Stored data entries
—————
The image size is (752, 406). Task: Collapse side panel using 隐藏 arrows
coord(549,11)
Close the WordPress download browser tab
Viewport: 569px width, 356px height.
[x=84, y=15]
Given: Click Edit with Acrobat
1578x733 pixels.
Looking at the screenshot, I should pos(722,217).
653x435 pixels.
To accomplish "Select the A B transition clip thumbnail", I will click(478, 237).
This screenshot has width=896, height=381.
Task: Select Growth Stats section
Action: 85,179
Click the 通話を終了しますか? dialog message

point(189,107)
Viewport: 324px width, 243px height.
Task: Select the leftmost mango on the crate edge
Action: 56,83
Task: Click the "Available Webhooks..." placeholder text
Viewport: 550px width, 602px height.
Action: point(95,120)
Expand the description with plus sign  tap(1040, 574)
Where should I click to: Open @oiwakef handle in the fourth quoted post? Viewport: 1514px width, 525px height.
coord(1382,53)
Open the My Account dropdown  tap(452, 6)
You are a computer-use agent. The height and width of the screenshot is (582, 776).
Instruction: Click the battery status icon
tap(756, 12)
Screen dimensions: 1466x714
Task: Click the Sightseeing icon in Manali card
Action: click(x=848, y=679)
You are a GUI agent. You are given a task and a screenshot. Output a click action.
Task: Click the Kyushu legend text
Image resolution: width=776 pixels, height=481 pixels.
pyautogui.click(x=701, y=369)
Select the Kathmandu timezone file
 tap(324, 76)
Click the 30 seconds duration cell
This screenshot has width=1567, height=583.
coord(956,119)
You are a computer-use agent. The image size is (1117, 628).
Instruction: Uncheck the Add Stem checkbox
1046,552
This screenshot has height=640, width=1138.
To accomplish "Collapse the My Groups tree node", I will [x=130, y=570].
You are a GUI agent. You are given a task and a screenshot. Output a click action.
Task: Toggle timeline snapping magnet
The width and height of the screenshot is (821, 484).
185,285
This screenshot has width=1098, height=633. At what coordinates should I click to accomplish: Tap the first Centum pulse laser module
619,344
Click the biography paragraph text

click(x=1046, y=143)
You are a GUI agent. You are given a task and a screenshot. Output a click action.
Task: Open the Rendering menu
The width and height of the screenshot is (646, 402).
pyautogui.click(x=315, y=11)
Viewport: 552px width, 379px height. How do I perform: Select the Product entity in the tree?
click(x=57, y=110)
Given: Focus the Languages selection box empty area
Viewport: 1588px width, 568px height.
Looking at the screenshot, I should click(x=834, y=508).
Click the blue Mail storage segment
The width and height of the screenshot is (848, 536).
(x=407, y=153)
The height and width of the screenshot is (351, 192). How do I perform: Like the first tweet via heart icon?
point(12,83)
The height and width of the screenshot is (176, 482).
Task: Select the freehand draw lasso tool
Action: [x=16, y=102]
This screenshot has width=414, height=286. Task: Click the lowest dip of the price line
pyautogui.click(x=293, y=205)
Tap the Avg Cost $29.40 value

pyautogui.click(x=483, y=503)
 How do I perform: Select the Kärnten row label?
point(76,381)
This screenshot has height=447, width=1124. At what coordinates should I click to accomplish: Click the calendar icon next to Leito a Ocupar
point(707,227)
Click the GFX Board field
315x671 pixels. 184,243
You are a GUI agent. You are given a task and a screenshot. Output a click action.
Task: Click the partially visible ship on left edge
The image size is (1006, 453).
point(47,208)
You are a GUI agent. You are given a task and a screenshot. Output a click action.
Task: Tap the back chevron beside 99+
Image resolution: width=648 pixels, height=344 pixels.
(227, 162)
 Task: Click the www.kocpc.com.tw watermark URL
—————
▶ [WHAT IS REQUIRED] Down to the final line, the data above must be copied exactly.

▶ [RESPONSE TO THIS TASK]
The image size is (752, 406). Task: Collapse side panel using 隐藏 arrows
coord(549,11)
Close the WordPress download browser tab
Viewport: 569px width, 356px height.
[x=84, y=15]
Given: Click Edit with Acrobat
1578x733 pixels.
Looking at the screenshot, I should pos(722,217).
653x435 pixels.
To accomplish "Select the A B transition clip thumbnail", I will click(478, 237).
This screenshot has width=896, height=381.
Task: Select Growth Stats section
Action: 85,179
Click the 通話を終了しますか? dialog message

point(189,107)
Viewport: 324px width, 243px height.
Task: Select the leftmost mango on the crate edge
Action: 56,83
Task: Click the "Available Webhooks..." placeholder text
Viewport: 550px width, 602px height.
Action: point(95,120)
Expand the description with plus sign  tap(1040, 574)
Where should I click to: Open @oiwakef handle in the fourth quoted post? Viewport: 1514px width, 525px height.
coord(1382,53)
Open the My Account dropdown  tap(452, 6)
You are a computer-use agent. The height and width of the screenshot is (582, 776).
Instruction: Click the battery status icon
tap(756, 12)
Screen dimensions: 1466x714
Task: Click the Sightseeing icon in Manali card
Action: click(x=848, y=679)
You are a GUI agent. You are given a task and a screenshot. Output a click action.
Task: Click the Kyushu legend text
Image resolution: width=776 pixels, height=481 pixels.
pyautogui.click(x=701, y=369)
Select the Kathmandu timezone file
 tap(324, 76)
Click the 30 seconds duration cell
This screenshot has width=1567, height=583.
coord(956,119)
You are a computer-use agent. The image size is (1117, 628).
Instruction: Uncheck the Add Stem checkbox
1046,552
This screenshot has height=640, width=1138.
To accomplish "Collapse the My Groups tree node", I will [x=130, y=570].
You are a GUI agent. You are given a task and a screenshot. Output a click action.
Task: Toggle timeline snapping magnet
The width and height of the screenshot is (821, 484).
185,285
This screenshot has width=1098, height=633. At what coordinates should I click to accomplish: Tap the first Centum pulse laser module
619,344
Click the biography paragraph text

click(x=1046, y=143)
You are a GUI agent. You are given a task and a screenshot. Output a click action.
Task: Open the Rendering menu
The width and height of the screenshot is (646, 402).
pyautogui.click(x=315, y=11)
Viewport: 552px width, 379px height. How do I perform: Select the Product entity in the tree?
click(x=57, y=110)
Given: Focus the Languages selection box empty area
Viewport: 1588px width, 568px height.
Looking at the screenshot, I should click(x=834, y=508).
Click the blue Mail storage segment
The width and height of the screenshot is (848, 536).
(x=407, y=153)
The height and width of the screenshot is (351, 192). How do I perform: Like the first tweet via heart icon?
point(12,83)
The height and width of the screenshot is (176, 482).
Task: Select the freehand draw lasso tool
Action: [x=16, y=102]
This screenshot has width=414, height=286. Task: Click the lowest dip of the price line
pyautogui.click(x=293, y=205)
Tap the Avg Cost $29.40 value

pyautogui.click(x=483, y=503)
 How do I perform: Select the Kärnten row label?
point(76,381)
This screenshot has height=447, width=1124. At what coordinates should I click to accomplish: Click the calendar icon next to Leito a Ocupar
point(707,227)
Click the GFX Board field
315x671 pixels. 184,243
You are a GUI agent. You are given a task and a screenshot. Output a click action.
Task: Click the partially visible ship on left edge
The image size is (1006, 453).
point(47,208)
You are a GUI agent. You are given a task and a screenshot. Output a click action.
Task: Tap the back chevron beside 99+
Image resolution: width=648 pixels, height=344 pixels.
(227, 162)
 Task: Click the www.kocpc.com.tw watermark URL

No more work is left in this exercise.